Garfielddgate, protalgate : l'indignation.

Le ministre a parlé : la révocation de Garfieldd est commutée en une suspension d’un an dont six mois avec sursis. C’est-à-dire qu’il passe d’une sanction du quatrième groupe—celui des plus sévères—au troisième groupe. Garfieldd restera sans salaire jusqu’au mois d’août et sera, on peut l’espérer, réaffecté à la rentrée.

La décision de M. de Robien intervient après un délai raisonnable et, vu le flou qui entoure les obligations des fonctionnaires, a le mérite d’être claire :

  1. Après mûre réflexion, le ministre réagit, certes, à la tollé qu’a suscitée la sanction initiale, mais sans revenir sur caractère sévère de cette sanction. Il ne désavoue pas la commission nationale paritaire.
  2. Après mûre réflexion, le ministre considère qu’un membre du personnel d’encadrement à l’Éducation nationale n’a pas le droit de publier, sous pseudonyme, des « textes érotiques et photos suggestives » (cf. Laurent), du moins pas quand le recueil contient également des références à son travail.
  3. Après mûre réflexion, le ministre décide qu’une telle transgression est une faute suffisamment grave pour qu’une sanction lourde s’impose, même en l’absence de condamnation pénale.

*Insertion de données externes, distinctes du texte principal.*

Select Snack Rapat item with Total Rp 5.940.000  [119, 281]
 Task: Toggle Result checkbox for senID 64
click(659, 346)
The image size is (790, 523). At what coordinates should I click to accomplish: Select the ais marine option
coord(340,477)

Je ne me joins pas à l’appel d’Eolas de « remiser les armes » :

[I]l est parfaitement admissible que pour un proviseur, publier des textes parlant crûment (sans être vulgaire ou pornographique) de sa sexualité, et une photographie de lui dans sa tenue de naissance, soit sanctionnable. Un proviseur est un haut cadre de l’éducation nationale. Il est le chef de son établissement, le représentant de l’autorité de l’État.

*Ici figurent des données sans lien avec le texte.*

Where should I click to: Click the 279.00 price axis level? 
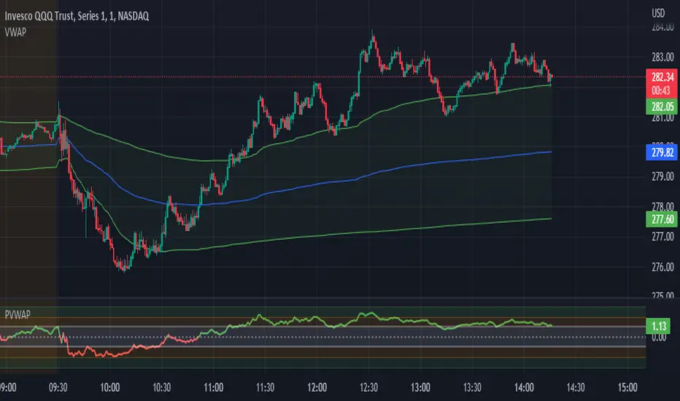(x=662, y=176)
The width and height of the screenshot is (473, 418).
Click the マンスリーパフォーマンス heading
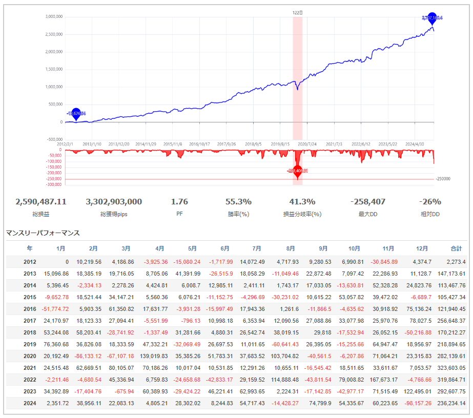pos(43,233)
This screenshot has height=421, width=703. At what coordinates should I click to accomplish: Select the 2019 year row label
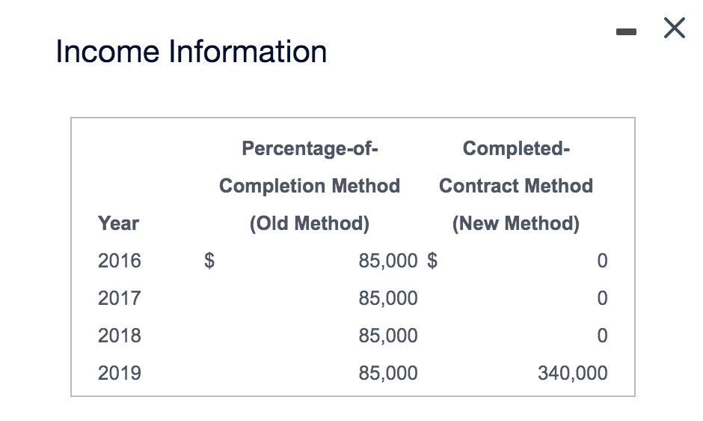(x=120, y=373)
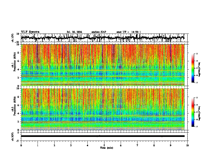The height and width of the screenshot is (163, 211).
Task: Click the ch.1(V) waveform trace panel
Action: [103, 38]
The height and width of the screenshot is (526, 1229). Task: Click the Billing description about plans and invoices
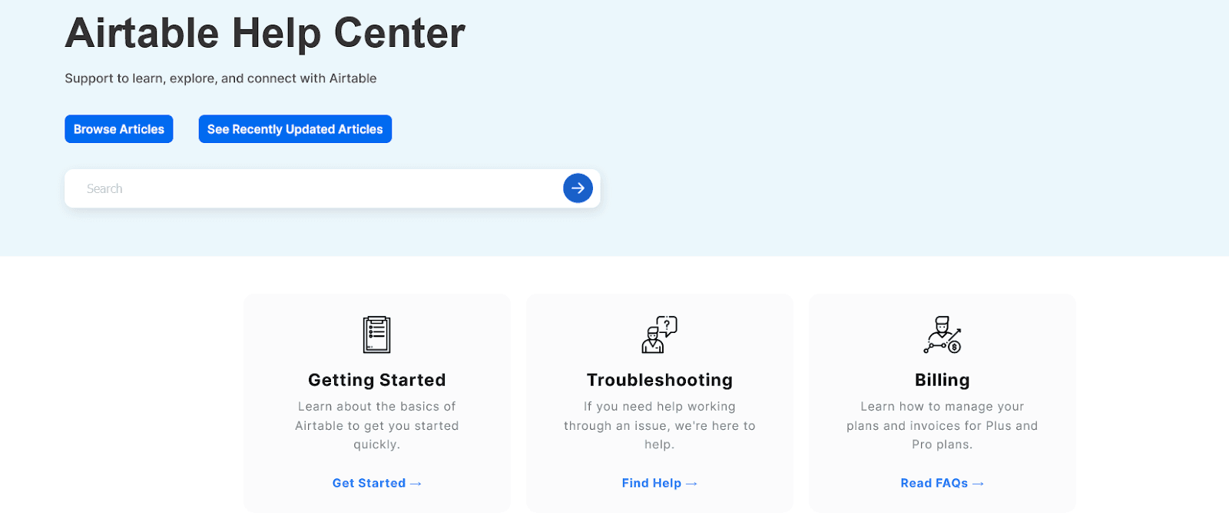[942, 425]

Certes, Garfieldd ne fera pas appel de cette décision devant le Tribunal administratif (toujours selon Laurent), et il va de soi qu’on respecte son désir de ne pas être une icône d’une lutte qui va jusqu’au bout.

Or, la question de la liberté d’expression des fonctionnaires reste grande ouverte, et la sanction prise à l’encontre de Garfieldd jette toujours un froid sur les aspirations blogueuses de tous les profs, agents de police, magistrats, agents ANPE et que sais-je encore. Au-delà, il reste cas plus général (et la cause plus grande) des libertés dans l’espace numériques de tous, mais penchons-nous une minute de plus sur celui des fonctionnaires.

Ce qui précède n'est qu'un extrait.